带着这样的疑虑,华青弦目送着云秋水离开,只是,看着那恬淡如菊的背影,华青弦的目光也愈加迷离。
——
翌日,升堂审案。
华青弦以谋杀之名被缚于大堂,几声庄严肃穆的‘威武’之下,她却依然卓傲而立,甚至,拒不下跪。那苏县丞见她如此目中无人,本要对她施以重刑,岂料,方对上她凌厉如雪的冰冷目光,他那举在手里的惊堂木竟是再也放不下去。
“跪天,跪地,跪父母,绝不跪狗官。”她乃堂堂一国郡主,岂能跪他这种芝麻小官?
“放肆!”
华青弦一声狗官,把那苏县丞气得一身肥ròu直打颤,惊堂木也就顺势砸了下来:“给我打,重打二十大板。”声落,就有衙差上前要来打华青弦,只是,那人的手指尚未触及华青弦的衣袖,她便厉目而扫,大喝道:“谁敢?”
那些衙差也都算是见过世面的,可不知为何,对上华青弦那双卓然清华的美目,一个个竟是被施了法咒一般,愣在那边再不敢上前。苏县丞一见,更是气恼,又是一支令签扔下:“刁fù,再加二十大板。”
话音方落,突闻得门外传来一阵急促的击鼓声,紧跟着便有小吏来报,说是有人击鼓鸣冤,状告胞弟弒兄愚母,天理难容。
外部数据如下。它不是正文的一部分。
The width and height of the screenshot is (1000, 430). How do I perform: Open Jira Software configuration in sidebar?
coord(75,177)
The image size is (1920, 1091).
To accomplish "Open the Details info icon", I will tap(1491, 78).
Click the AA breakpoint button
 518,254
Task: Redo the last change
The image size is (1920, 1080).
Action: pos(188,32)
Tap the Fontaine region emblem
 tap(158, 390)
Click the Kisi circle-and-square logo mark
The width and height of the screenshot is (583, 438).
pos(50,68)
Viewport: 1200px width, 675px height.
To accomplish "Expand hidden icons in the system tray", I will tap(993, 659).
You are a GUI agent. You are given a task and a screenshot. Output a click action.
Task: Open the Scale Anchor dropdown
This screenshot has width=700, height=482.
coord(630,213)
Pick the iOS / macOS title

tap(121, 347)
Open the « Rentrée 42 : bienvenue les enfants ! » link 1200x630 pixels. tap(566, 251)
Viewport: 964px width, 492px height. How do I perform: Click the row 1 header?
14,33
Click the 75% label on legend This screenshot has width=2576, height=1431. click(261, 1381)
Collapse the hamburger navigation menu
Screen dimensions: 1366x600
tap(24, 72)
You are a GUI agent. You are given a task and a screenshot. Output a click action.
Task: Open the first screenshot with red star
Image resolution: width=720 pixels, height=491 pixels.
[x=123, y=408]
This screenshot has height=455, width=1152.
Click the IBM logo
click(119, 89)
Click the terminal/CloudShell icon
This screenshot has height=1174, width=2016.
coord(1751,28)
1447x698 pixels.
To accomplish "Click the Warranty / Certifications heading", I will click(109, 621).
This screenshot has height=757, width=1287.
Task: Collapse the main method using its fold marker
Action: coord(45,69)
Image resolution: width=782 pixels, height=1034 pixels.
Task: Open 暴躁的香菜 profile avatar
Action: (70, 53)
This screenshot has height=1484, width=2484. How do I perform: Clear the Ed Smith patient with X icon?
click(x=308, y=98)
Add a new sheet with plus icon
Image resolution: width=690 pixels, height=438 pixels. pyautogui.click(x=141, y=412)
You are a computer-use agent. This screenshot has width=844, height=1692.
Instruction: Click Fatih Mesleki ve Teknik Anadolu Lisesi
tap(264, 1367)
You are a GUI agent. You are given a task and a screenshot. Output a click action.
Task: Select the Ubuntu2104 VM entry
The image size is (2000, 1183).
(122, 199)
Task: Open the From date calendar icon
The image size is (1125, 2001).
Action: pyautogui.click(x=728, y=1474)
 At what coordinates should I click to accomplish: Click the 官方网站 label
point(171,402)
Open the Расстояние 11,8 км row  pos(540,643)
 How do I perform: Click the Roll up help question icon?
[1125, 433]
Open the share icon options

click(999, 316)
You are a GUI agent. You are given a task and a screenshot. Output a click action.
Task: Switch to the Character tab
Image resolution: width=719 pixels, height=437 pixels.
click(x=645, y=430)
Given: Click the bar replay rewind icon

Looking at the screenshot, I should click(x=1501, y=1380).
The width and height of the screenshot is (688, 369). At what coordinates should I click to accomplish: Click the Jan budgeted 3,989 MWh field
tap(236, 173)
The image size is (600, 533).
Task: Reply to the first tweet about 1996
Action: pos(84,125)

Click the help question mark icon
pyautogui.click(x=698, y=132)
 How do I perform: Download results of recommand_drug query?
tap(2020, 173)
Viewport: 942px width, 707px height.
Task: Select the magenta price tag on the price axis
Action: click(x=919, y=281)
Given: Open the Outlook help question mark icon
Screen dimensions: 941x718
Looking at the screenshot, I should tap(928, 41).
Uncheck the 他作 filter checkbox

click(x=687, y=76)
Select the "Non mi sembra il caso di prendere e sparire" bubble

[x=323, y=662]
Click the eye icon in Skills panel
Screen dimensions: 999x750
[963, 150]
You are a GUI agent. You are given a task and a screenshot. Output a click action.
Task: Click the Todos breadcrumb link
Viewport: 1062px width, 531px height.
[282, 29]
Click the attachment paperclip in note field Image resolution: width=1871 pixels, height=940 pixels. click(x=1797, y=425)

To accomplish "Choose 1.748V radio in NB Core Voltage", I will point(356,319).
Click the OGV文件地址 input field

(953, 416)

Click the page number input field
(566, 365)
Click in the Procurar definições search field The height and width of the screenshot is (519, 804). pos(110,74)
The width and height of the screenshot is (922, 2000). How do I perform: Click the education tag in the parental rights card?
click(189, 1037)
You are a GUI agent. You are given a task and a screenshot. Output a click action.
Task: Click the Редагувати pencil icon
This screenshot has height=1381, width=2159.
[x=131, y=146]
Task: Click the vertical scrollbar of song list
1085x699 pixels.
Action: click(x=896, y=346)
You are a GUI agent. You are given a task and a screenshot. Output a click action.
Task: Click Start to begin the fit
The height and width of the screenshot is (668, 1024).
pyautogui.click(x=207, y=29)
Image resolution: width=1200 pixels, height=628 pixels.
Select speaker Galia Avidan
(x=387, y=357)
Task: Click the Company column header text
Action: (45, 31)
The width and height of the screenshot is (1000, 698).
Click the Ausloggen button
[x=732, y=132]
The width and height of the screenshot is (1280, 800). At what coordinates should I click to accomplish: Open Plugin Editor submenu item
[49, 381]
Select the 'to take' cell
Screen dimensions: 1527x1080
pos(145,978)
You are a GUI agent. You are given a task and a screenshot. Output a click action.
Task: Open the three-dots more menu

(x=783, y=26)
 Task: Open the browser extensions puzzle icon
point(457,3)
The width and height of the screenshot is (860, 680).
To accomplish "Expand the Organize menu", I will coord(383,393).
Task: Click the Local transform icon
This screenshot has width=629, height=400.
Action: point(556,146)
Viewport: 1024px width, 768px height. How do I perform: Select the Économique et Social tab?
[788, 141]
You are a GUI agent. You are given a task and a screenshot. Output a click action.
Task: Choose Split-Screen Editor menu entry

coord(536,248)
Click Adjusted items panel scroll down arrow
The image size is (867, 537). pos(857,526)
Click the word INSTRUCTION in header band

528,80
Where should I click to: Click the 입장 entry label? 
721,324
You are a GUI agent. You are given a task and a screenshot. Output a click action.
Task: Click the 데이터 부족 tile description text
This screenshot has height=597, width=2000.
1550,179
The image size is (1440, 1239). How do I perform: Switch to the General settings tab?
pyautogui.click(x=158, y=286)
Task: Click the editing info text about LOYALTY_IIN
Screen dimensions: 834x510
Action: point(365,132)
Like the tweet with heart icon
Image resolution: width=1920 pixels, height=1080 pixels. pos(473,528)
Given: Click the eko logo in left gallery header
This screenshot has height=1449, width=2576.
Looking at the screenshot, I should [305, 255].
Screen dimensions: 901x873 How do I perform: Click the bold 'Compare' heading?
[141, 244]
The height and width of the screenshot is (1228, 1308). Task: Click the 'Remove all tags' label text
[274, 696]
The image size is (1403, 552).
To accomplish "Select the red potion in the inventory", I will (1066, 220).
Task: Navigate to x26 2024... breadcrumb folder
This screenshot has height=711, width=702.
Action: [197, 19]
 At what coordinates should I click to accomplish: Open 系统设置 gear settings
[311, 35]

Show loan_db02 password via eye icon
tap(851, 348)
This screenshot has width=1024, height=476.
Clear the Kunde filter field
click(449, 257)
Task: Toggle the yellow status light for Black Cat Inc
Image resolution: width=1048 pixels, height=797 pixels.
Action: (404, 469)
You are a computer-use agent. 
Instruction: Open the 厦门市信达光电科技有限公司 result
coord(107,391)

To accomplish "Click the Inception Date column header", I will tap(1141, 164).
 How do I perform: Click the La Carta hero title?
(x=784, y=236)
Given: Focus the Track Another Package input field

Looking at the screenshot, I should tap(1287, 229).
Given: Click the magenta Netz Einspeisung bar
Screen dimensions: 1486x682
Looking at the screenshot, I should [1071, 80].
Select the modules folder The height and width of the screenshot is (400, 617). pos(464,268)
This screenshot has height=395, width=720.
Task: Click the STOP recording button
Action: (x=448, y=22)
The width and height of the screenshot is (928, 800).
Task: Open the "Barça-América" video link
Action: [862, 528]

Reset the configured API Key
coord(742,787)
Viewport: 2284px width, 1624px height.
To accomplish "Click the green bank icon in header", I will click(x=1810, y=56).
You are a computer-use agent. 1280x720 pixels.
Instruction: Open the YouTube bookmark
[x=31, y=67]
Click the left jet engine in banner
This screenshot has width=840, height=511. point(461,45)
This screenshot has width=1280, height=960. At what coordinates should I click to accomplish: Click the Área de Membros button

那苏县丞此刻一心想要给华青弦点颜色看看,哪里还顾得上其它,便大掌一挥让那小吏先行告退。岂料,那小吏又道,那击鼓之人申冤的案子亦与苏县丞在审的是同一件。
言外之意,此案已峰回路转,有了另外的转机。
那苏县丞听得心头一惊,正犹豫着要不要宣人进来,那厢华青弦又开口冷笑道:“苏大人,你莫是不敢?”
一声不敢,正好戳中苏县丞的软肋,他当下便敛了神,大义凛然地说了一句:“让他进来。”
不多时,一人昂首阔步地走入大堂,端端正正地跪下后,便呈上了自己所有的证据。师爷一见,连忙接过呈上,苏县丞摊开后只瞧了一眼,当即便汗如雨下,满目惊惶。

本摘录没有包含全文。